FIMBank Group stated that since “none of the reserves are available for distribution”, the Board of Directors will not be recommending the payment of a dividend during its next Annual General Meeting.

Adrian Gostuski

FIMBank Group CEO Adrian Alejandro Gostuski / FinanceMalta

Commenting on the results, CEO Adrian Alejandro Gostuski said that the group is “disappointed” that the progress made in its performance was “overshadowed” by the impairment of legacy positions and underperformance in its trading portfolio.

With regards to risk management, he said that the group’s “efforts have paid off”, as it did not recognise any new material non-performing loans in 2022. “This is a significant achievement for us, as it reflects our commitment to providing sustainable financial solutions that meet the needs of our customers while minimising our risk exposure. It is a testament to our ongoing efforts to identify and mitigate risks, as well as our dedication to maintaining a healthy loan portfolio,” he added.

Mr Gostuski explained that he believes that “balancing risk and reward is crucial” for the bank’s financial health, and the focus going forward will remain to “carefully manage” its assets and liabilities in order to “optimise” its capital position and support ongoing business operations.

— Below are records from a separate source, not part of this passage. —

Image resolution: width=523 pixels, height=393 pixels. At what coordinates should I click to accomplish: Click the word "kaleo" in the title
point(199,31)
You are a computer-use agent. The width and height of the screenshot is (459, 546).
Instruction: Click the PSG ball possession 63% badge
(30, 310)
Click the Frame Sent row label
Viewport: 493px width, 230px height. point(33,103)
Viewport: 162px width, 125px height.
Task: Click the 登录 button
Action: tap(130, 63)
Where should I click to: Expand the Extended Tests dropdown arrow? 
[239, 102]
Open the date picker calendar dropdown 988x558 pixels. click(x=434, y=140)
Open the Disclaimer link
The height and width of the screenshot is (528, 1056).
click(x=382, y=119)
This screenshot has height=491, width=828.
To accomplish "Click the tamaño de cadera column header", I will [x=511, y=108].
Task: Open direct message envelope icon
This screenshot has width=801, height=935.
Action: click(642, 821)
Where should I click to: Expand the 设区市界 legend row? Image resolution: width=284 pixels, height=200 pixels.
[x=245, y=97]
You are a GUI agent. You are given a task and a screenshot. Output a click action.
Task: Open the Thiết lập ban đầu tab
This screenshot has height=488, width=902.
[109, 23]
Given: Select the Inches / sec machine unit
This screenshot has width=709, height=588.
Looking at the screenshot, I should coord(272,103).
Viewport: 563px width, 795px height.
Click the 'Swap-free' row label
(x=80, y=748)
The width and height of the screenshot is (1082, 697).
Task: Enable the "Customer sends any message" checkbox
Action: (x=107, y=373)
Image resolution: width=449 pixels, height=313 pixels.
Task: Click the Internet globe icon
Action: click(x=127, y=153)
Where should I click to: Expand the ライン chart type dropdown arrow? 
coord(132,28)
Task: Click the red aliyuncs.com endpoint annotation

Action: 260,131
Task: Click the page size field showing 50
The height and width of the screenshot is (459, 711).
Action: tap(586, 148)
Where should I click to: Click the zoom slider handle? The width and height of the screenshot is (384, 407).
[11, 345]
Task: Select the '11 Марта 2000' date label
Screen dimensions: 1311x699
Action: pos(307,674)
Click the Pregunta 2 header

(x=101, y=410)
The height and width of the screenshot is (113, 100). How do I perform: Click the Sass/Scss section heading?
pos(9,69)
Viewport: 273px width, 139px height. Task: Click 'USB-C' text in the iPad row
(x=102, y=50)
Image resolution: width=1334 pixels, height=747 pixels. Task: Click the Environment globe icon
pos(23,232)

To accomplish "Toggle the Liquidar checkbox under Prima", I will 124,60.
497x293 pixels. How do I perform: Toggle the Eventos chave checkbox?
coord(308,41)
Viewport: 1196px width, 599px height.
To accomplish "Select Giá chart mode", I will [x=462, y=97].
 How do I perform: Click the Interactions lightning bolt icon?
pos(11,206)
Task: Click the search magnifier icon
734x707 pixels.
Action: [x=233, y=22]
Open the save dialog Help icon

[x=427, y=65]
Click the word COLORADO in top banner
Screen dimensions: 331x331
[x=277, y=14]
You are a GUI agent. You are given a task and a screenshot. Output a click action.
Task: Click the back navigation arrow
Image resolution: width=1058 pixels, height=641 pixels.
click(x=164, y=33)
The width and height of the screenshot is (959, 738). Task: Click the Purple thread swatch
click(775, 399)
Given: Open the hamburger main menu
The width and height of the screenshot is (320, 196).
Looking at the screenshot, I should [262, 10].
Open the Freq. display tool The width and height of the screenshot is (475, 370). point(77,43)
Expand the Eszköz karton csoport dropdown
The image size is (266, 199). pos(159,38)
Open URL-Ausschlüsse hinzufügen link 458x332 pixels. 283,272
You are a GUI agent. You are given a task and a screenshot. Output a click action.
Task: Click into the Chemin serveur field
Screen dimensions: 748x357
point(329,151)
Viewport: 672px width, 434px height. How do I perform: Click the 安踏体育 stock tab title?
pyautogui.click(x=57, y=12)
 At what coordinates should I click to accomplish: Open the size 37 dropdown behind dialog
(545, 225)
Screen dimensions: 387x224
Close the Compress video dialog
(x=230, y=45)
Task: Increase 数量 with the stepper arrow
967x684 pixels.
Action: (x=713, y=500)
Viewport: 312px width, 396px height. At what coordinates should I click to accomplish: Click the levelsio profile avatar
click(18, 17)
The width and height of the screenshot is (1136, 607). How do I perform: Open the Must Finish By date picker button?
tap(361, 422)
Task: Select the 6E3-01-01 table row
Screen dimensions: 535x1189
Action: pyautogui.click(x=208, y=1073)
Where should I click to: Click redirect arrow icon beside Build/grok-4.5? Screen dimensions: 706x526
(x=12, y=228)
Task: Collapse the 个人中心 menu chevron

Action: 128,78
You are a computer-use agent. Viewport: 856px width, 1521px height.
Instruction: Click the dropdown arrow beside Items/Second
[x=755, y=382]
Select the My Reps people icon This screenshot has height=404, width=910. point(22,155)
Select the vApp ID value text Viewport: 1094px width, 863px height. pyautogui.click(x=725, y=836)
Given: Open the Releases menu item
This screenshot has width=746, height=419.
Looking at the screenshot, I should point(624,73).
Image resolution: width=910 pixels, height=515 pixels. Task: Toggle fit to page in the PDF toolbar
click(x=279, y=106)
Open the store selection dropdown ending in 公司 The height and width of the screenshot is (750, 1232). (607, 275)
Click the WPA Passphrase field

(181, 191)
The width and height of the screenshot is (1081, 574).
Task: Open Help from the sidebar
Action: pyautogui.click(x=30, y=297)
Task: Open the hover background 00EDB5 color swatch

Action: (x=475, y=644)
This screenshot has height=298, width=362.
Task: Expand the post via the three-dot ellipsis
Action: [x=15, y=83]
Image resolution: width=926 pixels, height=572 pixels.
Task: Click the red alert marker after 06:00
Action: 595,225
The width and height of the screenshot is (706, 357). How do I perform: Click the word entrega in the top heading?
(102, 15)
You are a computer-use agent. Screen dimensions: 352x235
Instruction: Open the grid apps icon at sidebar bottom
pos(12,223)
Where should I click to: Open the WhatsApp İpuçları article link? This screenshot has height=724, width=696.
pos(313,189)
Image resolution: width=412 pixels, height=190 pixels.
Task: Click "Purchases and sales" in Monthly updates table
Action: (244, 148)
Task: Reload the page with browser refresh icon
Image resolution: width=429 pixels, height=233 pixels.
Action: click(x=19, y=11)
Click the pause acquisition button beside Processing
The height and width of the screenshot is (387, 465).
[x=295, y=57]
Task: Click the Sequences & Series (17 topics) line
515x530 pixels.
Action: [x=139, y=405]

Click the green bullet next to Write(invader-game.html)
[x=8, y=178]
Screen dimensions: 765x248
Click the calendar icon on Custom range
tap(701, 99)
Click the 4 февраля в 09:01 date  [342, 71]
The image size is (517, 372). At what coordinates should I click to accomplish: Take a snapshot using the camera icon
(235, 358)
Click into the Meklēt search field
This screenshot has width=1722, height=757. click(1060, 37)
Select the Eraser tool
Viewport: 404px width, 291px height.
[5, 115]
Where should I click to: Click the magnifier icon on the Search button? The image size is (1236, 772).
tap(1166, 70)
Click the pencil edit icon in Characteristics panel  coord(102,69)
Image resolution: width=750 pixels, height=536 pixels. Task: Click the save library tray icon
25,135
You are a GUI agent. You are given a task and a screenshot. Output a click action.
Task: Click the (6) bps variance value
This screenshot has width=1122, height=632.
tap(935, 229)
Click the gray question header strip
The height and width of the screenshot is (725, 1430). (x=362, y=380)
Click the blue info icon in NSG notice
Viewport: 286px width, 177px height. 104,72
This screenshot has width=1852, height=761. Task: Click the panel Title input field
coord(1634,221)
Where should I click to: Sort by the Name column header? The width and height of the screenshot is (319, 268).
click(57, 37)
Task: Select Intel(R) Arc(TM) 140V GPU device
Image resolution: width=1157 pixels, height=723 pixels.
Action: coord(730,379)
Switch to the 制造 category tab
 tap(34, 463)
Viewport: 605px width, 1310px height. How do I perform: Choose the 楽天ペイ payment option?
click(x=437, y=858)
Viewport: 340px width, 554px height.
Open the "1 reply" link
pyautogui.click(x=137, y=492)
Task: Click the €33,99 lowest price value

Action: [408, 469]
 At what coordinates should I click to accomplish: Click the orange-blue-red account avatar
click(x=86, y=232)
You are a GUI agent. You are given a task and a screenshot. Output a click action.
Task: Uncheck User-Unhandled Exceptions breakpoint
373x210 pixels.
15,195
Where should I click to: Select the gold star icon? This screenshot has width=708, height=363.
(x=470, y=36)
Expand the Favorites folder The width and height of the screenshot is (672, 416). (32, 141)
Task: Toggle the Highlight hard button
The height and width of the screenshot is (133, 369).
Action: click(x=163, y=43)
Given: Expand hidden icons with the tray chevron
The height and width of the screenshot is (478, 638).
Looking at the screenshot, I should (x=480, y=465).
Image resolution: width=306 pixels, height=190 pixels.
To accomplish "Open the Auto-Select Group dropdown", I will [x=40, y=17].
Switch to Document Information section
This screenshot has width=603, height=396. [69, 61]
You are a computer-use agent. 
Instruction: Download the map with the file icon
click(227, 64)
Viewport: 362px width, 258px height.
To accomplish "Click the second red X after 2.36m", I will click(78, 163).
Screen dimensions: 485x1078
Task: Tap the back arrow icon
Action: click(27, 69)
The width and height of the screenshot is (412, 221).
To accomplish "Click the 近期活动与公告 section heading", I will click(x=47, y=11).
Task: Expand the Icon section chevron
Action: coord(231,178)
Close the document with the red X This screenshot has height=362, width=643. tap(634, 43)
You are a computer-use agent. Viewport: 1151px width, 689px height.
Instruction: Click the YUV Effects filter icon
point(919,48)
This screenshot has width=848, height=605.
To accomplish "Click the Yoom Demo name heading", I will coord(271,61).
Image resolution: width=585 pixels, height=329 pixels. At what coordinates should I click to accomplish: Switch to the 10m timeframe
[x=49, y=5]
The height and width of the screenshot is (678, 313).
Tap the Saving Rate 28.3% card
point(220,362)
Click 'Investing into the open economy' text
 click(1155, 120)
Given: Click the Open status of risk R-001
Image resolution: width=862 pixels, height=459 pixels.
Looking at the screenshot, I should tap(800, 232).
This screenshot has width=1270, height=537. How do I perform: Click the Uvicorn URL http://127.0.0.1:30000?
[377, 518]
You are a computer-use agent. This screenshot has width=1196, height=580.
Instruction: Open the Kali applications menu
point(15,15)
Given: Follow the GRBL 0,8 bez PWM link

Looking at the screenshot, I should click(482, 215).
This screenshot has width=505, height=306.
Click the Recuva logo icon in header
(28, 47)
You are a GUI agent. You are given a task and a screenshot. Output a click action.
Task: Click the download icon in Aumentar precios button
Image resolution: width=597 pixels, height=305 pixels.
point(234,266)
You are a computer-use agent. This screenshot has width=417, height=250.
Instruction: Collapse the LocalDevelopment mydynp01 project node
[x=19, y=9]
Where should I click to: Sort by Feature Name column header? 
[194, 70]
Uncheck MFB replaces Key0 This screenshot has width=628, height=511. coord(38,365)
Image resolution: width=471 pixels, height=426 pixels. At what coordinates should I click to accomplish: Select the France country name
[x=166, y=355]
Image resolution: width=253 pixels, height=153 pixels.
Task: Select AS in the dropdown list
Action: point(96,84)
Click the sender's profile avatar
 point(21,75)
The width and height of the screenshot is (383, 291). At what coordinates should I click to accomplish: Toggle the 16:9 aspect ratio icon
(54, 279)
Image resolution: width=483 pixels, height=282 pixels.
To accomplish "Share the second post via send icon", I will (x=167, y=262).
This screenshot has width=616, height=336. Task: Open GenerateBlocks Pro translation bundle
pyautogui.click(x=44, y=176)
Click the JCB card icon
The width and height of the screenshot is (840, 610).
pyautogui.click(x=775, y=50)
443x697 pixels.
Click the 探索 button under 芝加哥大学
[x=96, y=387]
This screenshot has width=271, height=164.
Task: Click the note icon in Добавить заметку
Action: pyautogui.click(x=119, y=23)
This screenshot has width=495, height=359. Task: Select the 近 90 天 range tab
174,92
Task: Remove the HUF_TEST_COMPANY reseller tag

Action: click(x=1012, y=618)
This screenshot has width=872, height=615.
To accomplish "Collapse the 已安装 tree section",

He added that during 2022, FIMBank Group also initiated a transformation exercise to “revitalise” its strategy and “streamline operations” in response to new economic realities, as well as developments in the regulatory and compliance spheres. Mr Gostuski added that the group has also worked to improve its efficiency in its core business areas, including the closing of its branch in Athens, Greece, and the liquidation of FIM Holdings (Chile) S.p.A.

“By optimising our structure, we were able to create a more agile and flexible business model, be better positioned to respond to changing market conditions and customer needs. This ongoing effort to optimise our operations will continue to be a key focus for the group, as we strive to maintain our competitive edge,” he said.

Through these actions, the group has positioned itself for “continued success in a rapidly evolving business landscape,” he pointed out, before adding that it seeks to remain “vigilant and proactive” in monitoring market conditions, regulatory requirements, and evolving customer needs by being able to “adapt effectively”.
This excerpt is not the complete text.